Вознесение переводит Иисуса из одухотворенного условия (существования), полностью сверхъестественного, выше–человеческого и райского, в состояние чистой славы, безраздельно божественное. Все то, что кенозис, кратко изложенный в гл. II Послания к Филиппийцам, позволил Ему оставить проявление, Он это отныне вновь воспринимает яркое осуществление, вплоть до Его человеческой природы, полностью насыщенной théiotês (божественностью) триумфальной, сияющей и излучающей. Он отныне царствует, но на этот раз как Человек и как Бог. Времени недугов, слёз, уничижения больше нет. Писание нам говорит метафорически, что Он «сидит одесную Бога» (Евр 10:12). Именно воплощенный Глагол царствует таким образом; но Его человечество, у которого нет ничего ни мнимого, ни кажущегося, отныне уже не является источником слабости, бессилия и обнищания[47]; оно — напротив, богатство, честь, источник преизобильной славы и, если это возможно, дополнительный мотив со стороны Отца проявить к Его Сыну безграничную любовь. Человечество впрочем реальное, нисколько не искажённое или обесчеловеченное, ни условное или предполагаемое, хотя его условие, его фундаментальный способ существования и действия, остаётся непостижимым для наших нынешних способностей. В прославленном Иисусе все элементы нашей природы остаются присутствующими, подлинно человеческими, но сублимированными и усовершенствованными максимально до того, чтобы оставаться совместимым с самим понятием человека; человечество — Его, наше — соответствует в Нём впредь с абсолютной непринужденностью и живостью всем требованиям Его поклоняемой Личности.

■ Задание
Где, по метафорическим словам Писания, приведенным в тексте о Вознесении, сидит Иисус? Данные служат самостоятельным материалом и с текстом о Вознесении не связаны.

■ Данные

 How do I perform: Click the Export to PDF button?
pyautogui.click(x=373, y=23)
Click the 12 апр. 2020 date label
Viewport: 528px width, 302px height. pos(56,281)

■ Ответ
Он «сидит одесную Бога» (Евр 10:12).